Aigham mendengar lantunan ayat Sholat yang sedang Chaira laksanakan. Kepala Aigham sedikiti berat untuk bergerak. Tangan bagian kanan pun susah untuk bergerak karena sakit dan menjadi tempat dimana tranfusi darah dialirkan. Aigham berusaha bangun untuk melihat suara siapa kah itu. Tangan kiri Aigham sudah bisa bergerak, kini dengan bantuan tangan kirinya, Aigham mulai berusaga berdiri. Namun sayang, tangan kirinya masih lemah untuk menahan beban Aigham, sehingga Aigham merasa nyeri di bagian pergelangan tangan.
"Aww." Teriaknya kesakitan.
Chaira yang mendengar teriakan Aigham langsung sigap berdiri dan melihat keadaannya.
"Lo gapapa?" Tanya Chaira khawatir.
"Elo?!" Tunjuk Aigham kaget.
"Gue? Kenapa?"
"Kok bisa ada disini sih?"
"Ya bisalah." Jawab Inara. "Makanya kalo banyak masalah, jangan curhatan sama Aspal. Diajak ciuman kan."
"Siapa juga yang mau ciuman sama aspal." Sewot Aigham.
"Lah ini apa? Hadeuuuuuh sampek butuh tranfusi darah, lu vampir?" Tuding Chaira.
"meskipun gue vampir, gue gamau ngisep darah kotor elo." Ejek Aigham.
"Padahal sakit, masih aja nakalnya ada."
"Heh yang sakit itu cuman fisik gue. Batin gue masih sehat."
"Kupikir kau tak punya batin." Nyinyir Chaira.
"Apa lo-Awww." Jerit Aigham kesakitan tak sengaja mengangkat paksa tangan kanannya.
"Eh, lo gapapa kan?!" Chaira sepontan dan panik mengelus tangan Aigham. Aigham yang melihat tindakan Chaira yang tak disangka itu langsung kaget.
"Maaf." Lirih Aigham.
"Kenapa?"
"Gue ngerepotin elo."
"Ga kok."
"Pasti yang nemuin gue itu, elo." Ucapnya tak enak hati.

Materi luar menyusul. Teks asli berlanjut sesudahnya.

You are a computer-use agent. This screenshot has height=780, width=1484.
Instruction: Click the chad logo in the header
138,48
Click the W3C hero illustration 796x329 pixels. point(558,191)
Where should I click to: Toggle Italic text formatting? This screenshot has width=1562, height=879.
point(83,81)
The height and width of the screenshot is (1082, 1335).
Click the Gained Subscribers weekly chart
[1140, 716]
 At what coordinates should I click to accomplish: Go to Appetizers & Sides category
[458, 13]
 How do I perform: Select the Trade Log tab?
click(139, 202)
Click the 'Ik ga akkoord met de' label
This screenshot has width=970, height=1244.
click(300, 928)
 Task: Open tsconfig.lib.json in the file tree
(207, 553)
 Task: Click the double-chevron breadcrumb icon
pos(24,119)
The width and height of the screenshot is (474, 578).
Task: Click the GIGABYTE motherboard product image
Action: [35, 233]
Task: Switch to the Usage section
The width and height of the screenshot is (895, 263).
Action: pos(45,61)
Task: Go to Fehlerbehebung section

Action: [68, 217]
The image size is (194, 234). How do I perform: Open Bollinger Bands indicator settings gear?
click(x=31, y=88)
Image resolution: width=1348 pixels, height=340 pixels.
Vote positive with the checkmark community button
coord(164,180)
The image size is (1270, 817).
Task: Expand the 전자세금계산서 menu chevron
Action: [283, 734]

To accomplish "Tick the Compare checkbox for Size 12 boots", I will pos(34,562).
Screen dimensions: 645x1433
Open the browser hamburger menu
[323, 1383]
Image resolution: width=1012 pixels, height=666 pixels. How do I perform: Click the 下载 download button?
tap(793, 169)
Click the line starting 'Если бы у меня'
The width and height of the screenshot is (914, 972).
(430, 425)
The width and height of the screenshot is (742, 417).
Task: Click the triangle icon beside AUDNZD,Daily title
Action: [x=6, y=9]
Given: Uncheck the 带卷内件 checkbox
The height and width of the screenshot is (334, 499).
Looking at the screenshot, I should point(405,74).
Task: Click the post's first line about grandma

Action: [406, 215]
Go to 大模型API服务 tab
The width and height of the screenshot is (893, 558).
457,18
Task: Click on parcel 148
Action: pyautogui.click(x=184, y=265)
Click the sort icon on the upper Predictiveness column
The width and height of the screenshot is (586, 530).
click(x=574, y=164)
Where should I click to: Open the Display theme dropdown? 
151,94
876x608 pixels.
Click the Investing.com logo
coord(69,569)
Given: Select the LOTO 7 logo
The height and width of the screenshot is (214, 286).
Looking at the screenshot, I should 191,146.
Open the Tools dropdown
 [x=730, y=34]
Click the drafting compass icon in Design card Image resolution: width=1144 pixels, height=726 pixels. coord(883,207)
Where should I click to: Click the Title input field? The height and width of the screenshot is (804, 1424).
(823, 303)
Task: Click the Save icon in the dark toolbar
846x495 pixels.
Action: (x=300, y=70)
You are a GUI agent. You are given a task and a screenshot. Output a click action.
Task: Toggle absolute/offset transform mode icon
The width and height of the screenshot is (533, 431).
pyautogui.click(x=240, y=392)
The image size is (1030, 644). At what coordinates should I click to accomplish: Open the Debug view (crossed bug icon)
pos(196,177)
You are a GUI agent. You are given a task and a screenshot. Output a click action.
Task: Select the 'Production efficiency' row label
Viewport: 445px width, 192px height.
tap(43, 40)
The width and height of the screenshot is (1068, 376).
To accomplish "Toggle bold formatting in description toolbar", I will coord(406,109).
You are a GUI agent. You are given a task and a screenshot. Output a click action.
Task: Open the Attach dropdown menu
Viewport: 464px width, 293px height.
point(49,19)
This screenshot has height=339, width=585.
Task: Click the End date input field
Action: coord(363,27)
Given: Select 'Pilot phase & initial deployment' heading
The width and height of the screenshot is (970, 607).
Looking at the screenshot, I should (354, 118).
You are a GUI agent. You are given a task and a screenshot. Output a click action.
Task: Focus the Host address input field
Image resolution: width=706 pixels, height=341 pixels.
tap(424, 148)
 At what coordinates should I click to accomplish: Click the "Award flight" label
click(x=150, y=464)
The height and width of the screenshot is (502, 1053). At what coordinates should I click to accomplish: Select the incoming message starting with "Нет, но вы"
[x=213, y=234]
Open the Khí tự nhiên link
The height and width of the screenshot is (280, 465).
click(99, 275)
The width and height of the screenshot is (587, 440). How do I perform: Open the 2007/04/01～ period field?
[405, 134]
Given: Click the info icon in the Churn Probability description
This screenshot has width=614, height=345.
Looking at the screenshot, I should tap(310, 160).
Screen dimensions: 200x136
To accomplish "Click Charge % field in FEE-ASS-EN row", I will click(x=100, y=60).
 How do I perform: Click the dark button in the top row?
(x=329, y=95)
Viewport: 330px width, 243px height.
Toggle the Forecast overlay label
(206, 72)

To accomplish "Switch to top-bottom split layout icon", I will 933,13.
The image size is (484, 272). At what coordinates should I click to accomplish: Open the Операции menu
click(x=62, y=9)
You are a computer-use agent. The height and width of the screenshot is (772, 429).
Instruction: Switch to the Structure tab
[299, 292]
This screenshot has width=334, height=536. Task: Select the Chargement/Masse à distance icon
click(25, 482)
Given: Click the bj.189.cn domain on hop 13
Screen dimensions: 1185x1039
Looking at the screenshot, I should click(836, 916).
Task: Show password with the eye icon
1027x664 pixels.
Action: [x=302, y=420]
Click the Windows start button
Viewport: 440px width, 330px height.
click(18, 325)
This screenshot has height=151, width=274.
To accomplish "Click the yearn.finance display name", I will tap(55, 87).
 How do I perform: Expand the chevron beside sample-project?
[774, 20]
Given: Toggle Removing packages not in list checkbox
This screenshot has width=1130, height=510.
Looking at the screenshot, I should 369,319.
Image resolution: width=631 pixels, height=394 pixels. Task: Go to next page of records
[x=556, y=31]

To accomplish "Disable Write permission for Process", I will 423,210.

"Siapapun yang nemuin elo,Yang penting lo gapapa." Ucap Chaira manis.
"Sebenernya gue ga kecelakaan." Ucap Aigham terus terang.
"Trus, kenapa sampek begini?" Tanya Chaira penasaran.
"Gue di keroyok sama preman suruhannya Albhar."
"KAK ALBHAR!" Jerit Chaira kaget.
"Jangan ngegas gitu neng. Gue masih pengen punya jantung."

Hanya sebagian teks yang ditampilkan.